Things are easier now, of course, but there are still plenty of conspiracy theories as to why Maj Dymovsky behaved as he did.
It has been suggested that he was acting on behalf of former police officers with their own grudges and agendas, or - the most serious thing you can be accused of in Russia these days - he was acting on behalf of western intelligence agencies or non-governmental groups.
Maj Dymovsky denies this.
Mr Medvedev and Mr Putin are unlikely to agree to Maj Dymovsky's request for a personal meeting.
It would be a public humiliation for the interior minister who has repeatedly pledged personally to tackle every case of corruption in the militia.
Yet it might just convince a rather cynical public that Mr Nurgaliyev is serious, were he to hold an open meeting with Maj Dymovsky to listen to his accusations in person.
History
Russia has conducted campaigns against corrupt police officers before.
From 1982-1986, a time of authoritarian Soviet rule, some 200,000 officers were dismissed.
The method was simple: those visibly living beyond their means were asked to write resignation letters. As an alternative, they were offered a spell behind bars.
So what is stopping Russian leaders from adopting similarly harsh tactics?
The respected Russian political analyst, Alexander Goltz, says: "The staircase needs to be swept from the top.
"If the state can use the police to bankrupt the oil giant, Yukos, every neighbourhood police officer understands he can do whatever he wants to the shop owner opposite."
Russia's recent experience suggests that the state is quite picky about who is labelled corrupt.
In 2008 an MP, Alexander Khinshtein, accused one of Russia's most senior judicial officials, Alexander Bastyrkin, Head of the procurator's investigative committee, of having private business interests - in contravention of the law.
Mr Khinshtein invited the official to sue him, or to resign. He did neither.
At the two men's next public meeting, Mr Bastyrkin announced that he had "explained himself to the country's leadership, and that's the only explaining he needed to do".
Russia's leadership likes to flag up its major achievement - "stability". Yet more and more Russians compare the current era with the zastoi of the late Brezhnev period.
Zastoi is Russian for stagnation, but it also refers to the crushing dullness, the emptiness, of life.
Russia now has little of the desire for reform and change that characterised society in the late 1980s.
The national mood won't allow it.
That's why it's thought that Alexei Dymovsky's demarche will have little if any effect.

##############################

- [TASK OBJECTIVE]
Answer these questions from the passage on Russian police corruption:
1. How many officers were dismissed between 1982 and 1986?
2. Whom did Alexander Khinshtein accuse in 2008 of having private business interests?
3. What is zastoi Russian for?

##############################

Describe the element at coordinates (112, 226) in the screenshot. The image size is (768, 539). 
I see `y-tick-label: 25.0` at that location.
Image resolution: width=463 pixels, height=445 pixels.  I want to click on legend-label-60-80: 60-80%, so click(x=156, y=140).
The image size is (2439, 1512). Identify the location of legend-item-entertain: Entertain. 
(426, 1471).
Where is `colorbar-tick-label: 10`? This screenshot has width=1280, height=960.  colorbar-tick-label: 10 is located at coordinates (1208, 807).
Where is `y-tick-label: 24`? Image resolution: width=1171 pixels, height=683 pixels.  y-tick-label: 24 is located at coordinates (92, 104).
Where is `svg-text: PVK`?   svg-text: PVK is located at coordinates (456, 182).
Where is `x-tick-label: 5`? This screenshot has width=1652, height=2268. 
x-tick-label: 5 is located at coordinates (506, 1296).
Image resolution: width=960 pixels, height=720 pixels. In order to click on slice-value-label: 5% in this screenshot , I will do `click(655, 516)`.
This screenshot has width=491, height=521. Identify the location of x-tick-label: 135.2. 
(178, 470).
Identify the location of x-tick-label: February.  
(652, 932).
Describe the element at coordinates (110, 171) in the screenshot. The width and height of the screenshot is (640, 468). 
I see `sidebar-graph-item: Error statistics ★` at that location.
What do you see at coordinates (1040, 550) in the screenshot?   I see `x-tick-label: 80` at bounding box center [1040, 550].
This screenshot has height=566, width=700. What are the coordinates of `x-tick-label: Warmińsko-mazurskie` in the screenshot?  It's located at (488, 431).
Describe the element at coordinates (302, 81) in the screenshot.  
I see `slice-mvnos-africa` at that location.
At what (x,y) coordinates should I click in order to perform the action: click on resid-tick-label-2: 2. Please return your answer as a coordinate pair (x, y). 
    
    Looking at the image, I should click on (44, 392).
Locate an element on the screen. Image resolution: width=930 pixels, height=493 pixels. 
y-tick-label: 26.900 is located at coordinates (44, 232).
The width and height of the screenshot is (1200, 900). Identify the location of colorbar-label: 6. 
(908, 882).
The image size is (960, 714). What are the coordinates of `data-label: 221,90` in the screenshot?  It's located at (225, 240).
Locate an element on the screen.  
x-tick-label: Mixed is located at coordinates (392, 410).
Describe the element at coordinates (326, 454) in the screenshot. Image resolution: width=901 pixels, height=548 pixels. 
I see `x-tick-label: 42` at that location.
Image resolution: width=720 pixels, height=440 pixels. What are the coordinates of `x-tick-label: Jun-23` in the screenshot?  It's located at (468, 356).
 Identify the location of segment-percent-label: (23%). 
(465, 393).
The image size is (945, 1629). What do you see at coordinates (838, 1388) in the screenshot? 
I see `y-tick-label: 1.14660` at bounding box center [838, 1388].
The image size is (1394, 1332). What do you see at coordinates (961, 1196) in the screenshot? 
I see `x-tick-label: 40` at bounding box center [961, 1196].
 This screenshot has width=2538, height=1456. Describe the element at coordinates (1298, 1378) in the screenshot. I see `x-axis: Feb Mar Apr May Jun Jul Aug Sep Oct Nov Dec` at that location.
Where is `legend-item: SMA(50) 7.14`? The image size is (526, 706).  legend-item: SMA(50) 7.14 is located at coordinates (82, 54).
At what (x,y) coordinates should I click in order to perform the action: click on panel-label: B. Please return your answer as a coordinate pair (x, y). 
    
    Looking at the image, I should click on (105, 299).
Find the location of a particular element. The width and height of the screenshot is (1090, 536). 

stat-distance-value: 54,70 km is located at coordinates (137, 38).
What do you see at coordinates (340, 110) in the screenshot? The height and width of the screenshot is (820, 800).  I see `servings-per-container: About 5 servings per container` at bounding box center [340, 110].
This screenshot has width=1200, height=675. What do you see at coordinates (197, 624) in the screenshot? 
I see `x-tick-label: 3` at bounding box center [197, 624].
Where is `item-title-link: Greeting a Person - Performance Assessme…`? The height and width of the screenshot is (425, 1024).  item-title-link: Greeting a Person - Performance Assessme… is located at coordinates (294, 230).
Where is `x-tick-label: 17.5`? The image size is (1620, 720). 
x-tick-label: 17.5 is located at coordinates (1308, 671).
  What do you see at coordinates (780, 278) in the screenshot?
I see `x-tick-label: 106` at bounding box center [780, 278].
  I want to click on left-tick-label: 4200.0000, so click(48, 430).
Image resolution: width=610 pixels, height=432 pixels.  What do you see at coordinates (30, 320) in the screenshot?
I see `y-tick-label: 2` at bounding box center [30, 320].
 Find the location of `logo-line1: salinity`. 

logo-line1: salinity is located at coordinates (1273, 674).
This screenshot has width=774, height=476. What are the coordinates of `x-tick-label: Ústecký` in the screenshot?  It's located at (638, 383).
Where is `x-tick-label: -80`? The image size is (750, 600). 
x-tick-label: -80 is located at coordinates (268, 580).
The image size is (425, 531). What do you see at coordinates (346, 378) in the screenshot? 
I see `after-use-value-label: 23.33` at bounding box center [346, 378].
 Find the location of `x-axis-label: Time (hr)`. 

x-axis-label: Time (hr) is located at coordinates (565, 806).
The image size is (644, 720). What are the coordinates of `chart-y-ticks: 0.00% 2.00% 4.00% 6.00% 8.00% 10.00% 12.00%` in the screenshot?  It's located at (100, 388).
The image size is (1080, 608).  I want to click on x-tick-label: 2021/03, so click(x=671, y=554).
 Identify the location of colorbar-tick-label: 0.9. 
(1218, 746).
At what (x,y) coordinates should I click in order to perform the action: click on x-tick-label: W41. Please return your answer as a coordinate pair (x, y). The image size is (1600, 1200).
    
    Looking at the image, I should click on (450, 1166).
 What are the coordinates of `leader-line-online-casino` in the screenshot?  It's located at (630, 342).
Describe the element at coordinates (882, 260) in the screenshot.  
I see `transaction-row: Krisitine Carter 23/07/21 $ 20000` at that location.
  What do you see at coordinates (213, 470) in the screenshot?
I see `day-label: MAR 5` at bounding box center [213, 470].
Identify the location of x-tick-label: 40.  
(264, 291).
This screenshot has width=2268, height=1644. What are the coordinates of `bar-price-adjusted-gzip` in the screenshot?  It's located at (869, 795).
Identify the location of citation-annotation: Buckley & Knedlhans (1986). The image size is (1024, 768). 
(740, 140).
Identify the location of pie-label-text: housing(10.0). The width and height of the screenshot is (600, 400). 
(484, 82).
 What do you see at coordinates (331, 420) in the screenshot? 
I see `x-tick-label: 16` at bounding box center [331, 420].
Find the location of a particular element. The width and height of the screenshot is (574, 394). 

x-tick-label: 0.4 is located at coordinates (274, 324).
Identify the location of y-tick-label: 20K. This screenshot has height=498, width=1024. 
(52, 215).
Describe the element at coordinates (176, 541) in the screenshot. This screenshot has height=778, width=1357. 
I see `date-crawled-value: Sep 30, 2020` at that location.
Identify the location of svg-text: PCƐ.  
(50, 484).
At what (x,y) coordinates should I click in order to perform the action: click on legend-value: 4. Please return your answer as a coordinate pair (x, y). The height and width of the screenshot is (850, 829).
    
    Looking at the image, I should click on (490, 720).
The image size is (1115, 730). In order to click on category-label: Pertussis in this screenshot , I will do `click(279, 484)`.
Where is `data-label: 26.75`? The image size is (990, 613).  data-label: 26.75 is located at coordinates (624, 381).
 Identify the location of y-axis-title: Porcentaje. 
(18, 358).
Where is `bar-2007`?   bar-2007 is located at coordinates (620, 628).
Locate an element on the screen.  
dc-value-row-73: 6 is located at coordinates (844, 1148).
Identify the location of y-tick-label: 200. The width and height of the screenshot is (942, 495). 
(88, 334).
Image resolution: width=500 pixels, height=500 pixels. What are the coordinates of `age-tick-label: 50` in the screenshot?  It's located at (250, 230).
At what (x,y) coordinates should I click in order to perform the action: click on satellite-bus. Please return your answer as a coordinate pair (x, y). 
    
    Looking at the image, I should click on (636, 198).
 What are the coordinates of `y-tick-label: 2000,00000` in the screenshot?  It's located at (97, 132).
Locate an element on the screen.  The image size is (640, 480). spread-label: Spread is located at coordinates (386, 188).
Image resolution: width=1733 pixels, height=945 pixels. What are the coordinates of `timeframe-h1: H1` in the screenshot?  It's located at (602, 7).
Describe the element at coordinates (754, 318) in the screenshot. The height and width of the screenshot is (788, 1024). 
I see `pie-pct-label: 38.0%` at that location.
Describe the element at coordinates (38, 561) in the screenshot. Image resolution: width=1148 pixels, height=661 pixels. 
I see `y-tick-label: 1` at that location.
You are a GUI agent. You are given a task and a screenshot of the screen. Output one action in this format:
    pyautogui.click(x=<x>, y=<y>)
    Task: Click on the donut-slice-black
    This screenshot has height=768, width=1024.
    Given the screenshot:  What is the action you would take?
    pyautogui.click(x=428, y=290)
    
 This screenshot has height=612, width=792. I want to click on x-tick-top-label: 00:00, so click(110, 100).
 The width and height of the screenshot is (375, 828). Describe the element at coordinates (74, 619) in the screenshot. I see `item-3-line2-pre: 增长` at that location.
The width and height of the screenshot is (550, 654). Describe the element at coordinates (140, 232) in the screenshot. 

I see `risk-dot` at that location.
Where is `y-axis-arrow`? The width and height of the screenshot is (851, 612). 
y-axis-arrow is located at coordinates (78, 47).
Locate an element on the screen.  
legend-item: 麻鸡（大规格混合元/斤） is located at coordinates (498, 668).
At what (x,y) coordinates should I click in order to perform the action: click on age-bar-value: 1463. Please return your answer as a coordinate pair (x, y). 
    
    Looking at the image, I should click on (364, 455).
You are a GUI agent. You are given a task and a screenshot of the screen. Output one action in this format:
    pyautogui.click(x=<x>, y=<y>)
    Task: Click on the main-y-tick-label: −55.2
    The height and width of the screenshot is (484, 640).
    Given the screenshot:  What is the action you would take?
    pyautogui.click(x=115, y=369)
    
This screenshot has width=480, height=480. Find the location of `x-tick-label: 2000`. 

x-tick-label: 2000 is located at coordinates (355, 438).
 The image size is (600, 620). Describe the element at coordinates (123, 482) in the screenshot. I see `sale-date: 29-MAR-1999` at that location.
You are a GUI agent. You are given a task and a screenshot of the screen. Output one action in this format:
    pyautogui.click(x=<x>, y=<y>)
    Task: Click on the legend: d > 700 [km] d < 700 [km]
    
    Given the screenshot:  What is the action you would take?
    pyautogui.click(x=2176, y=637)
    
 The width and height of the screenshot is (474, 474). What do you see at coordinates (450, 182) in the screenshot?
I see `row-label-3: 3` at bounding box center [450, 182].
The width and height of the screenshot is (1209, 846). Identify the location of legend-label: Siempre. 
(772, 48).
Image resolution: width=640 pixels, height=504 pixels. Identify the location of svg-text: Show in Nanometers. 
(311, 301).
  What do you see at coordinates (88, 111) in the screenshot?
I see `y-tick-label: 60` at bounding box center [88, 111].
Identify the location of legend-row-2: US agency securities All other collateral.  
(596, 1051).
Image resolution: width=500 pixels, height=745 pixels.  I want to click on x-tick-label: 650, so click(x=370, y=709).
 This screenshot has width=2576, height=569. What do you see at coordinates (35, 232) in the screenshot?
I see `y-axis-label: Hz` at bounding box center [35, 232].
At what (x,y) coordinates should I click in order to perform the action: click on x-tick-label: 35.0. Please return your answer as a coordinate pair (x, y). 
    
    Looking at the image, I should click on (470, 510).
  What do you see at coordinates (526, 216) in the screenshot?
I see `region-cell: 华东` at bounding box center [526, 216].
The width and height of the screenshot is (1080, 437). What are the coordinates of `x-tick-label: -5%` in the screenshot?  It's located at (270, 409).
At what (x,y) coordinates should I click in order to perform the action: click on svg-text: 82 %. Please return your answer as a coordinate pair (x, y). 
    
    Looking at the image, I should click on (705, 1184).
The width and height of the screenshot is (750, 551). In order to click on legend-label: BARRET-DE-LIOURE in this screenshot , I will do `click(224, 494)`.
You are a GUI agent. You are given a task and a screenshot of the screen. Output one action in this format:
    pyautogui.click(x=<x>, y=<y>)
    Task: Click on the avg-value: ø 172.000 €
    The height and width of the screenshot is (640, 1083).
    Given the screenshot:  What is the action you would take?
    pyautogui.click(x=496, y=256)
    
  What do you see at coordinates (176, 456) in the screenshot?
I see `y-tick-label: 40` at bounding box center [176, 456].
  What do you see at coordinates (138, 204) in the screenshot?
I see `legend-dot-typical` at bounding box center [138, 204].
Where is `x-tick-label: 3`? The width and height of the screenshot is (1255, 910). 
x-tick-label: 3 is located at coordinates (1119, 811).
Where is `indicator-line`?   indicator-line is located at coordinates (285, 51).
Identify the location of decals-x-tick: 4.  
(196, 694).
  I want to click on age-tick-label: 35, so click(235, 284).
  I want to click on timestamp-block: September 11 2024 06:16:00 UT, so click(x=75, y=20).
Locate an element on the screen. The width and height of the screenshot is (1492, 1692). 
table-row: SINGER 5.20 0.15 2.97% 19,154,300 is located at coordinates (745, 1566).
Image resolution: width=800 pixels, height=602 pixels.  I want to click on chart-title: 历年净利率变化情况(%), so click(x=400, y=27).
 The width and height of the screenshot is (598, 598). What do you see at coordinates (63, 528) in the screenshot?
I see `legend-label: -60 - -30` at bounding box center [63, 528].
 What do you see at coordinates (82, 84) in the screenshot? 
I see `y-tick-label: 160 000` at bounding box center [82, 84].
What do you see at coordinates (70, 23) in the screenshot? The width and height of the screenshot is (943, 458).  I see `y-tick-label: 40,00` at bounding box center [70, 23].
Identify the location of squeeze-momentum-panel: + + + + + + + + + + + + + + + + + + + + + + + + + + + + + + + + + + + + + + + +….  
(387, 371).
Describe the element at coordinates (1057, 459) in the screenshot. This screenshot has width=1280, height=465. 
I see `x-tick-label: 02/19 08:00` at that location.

##############################

- [TASK RESULT]
1. Some 200,000
2. Alexander Bastyrkin, Head of the procurator's investigative committee
3. Stagnation